¿Por qué una Ley de Educación Rural?

Por Lic. Rosana A. Cisneros

¿Por qué una Ley de Educación Rural?

El Gobierno del Chaco, en la gestión Jorge Milton Capitanich, pondera a la Educación Rural en la validación de un derecho insustituible en la historia de la educación provincial.

Si bien es una modalidad legitimada en la Ley de
Educación Nacional 26.206 y Provincial 1887E, solo el 10% de la población escolar asiste a escuelas rurales del cual se percibe un anacronismo al intentar definir el espacio rural desde la homogeneidad, en oposición al espacio urbano.

Los destinatarios de las políticas educativas para la ruralidad habitan regiones muy diversas, teniendo caracterizaciones heterogéneas en zonas rurales dispersas: aglomerados y montes del cual hay zonas y regiones donde se potencia la agricultura familiar, migrantes y desocupados que viven en zonas aisladas, dedicándose a la multiactividad, diversificación del trabajo y hasta la explotación de mano de obra descalificada. Esta mirada conlleva que se le otorgue una condición de minusvalía respecto de escuela graduada urbana desconociendo el valor de políticas de igualdad que implica localizar a la escuela donde se establecen poblaciones independientemente de la cantidad de habitantes y su condición de mayor o menor aglomeración.

Dicha caracterización es necesaria a la hora de incorporar en la estructura del gobierno provincial un nivel de decisión prioritario para potenciar políticas educativas vinculadas a los

actuales enfoques de la ruralidad, tomando como marco de referencia el desarrollo local, territorial, humano y la educabilidad en contexto.

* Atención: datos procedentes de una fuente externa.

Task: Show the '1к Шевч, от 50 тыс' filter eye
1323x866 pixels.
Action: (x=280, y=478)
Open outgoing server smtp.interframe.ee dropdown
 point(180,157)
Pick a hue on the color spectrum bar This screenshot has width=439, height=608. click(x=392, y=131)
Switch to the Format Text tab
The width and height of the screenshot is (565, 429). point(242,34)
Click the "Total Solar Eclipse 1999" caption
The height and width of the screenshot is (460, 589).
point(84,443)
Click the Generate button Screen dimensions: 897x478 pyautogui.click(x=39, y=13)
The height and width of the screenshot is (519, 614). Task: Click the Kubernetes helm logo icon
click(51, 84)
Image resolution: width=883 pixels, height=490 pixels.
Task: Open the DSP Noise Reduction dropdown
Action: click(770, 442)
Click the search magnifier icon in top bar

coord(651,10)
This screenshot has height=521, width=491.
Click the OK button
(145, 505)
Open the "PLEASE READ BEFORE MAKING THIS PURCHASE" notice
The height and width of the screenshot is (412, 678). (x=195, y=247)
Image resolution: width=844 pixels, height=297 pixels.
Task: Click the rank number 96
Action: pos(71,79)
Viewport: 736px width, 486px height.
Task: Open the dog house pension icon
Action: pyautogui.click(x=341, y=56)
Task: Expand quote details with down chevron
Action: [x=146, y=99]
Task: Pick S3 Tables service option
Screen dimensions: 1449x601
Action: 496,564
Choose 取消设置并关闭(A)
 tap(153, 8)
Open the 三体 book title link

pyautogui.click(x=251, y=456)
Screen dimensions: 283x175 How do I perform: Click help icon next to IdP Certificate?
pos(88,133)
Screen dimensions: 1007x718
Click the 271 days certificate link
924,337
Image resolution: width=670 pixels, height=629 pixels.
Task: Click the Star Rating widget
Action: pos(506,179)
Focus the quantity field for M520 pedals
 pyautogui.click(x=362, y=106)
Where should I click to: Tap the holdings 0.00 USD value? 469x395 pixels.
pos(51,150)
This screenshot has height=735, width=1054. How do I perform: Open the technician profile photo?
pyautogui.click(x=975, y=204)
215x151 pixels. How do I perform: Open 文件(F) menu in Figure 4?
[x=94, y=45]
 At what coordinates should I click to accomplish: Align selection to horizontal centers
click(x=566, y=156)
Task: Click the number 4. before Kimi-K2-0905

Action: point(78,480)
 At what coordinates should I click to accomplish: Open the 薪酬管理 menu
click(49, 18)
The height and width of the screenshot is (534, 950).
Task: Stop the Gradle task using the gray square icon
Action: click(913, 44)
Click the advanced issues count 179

Esto permitiría las vinculaciones necesarias entre este tipo de articulaciones, necesarias para la organización del sistema desde una mirada integradora, en tanto agenda educativa y sustancial en el tiempo.
Una política educativa provincial específica para la ruralidad constituye un conjunto de medidas
decisorias que impactan en el conjunto del sistema, en articulación con el desarrollo productivo y territorial reconociendo las particularidades regionales y locales, con el objeto de organizar a la educación rural en el
marco de un paradigma superador e integrador de todas las dimensiones del desarrollo de las comunidades rurales y de pueblos originarios.

Es por ello que se hace necesario recuperar la noción de territorio “entendido este como espacio construido por los grupos sociales a través de sus trayectorias (identidad) y de las interacciones que los vinculan entre sí. El territorio no es un escenario estático, sino un campo de relaciones cambiantes, de manera tal que, cuando las relaciones cambian, se transforma el territorio y sus posibilidades de representación”. En esta misma línea, otros

enfoques enfatizan que es necesario mirar lo rural desde lo rural, con sus especificidades, similitudes y complejidades, con variadas dinámicas económicas, algunas efímeras otras duraderas, en continua transformación.

En este marco se hace necesario retomar problemáticas que requieran fuertes definiciones
diseñadas para y en la ruralidad, de articulación
intersectorial sosteniendo a las poblaciones que habitan esos espacios desde respuestas situadas, atendiendo las necesidades y posibilidades desde cada región reconociendo sus particularidades.

En este sentido se hace prioritario contemplar
acciones que promuevan instancias de cooperación
horizontal que se manifiesten en diversos grados de avances en la política pública diseñadas especialmente para escuelas rurales, con modelos alternativos institucionalizados, en los niveles del sistema acompañando desde los ámbitos del estado las acciones articuladas de acercamiento a las comunidades, escuela, estudiantes, docentes realizando el seguimiento en su implementación.
Una ley que tienda a asegurar una formación educativa integral de las y los niños, niñas, adolescentes y adultos, con propuestas educativas que abarquen la alfabetización, los Niveles Inicial, Primario, Secundario,

la formación docente en el nivel Superior, la formación profesional, formación en oficios, plan de alfabetización, capacitaciones técnicas y productivas en contextos, proyectos socio ambientales siendo los propios protagonistas en el desarrollo social, productivo, sustentable de la región.

Esto es propiciando vinculaciones con los diferentes
estamentos del estado, organizaciones rurales,
campesinas, indígenas para facilitar redes socio comunitario, educativo que garantizan la escolarización, pero también el arraigo en los lugares.


Estas implicancias son sustanciales para propiciar instrumentos normativos, marcos de referencias y lineamientos curriculares específicos, documentos, diseños institucionales, propuestas pedagógicas flexibles, regímenes académicos, educación tecnológica, modelos de organización adecuados a cada contexto promoviendo la igualdad de oportunidades y posibilidades que aporten al mejoramiento y avance de la educación rural asegurando la equidad de género a fin de concretizar los principios de justicia social y justicia curricular como cultura e identidad patrimonial.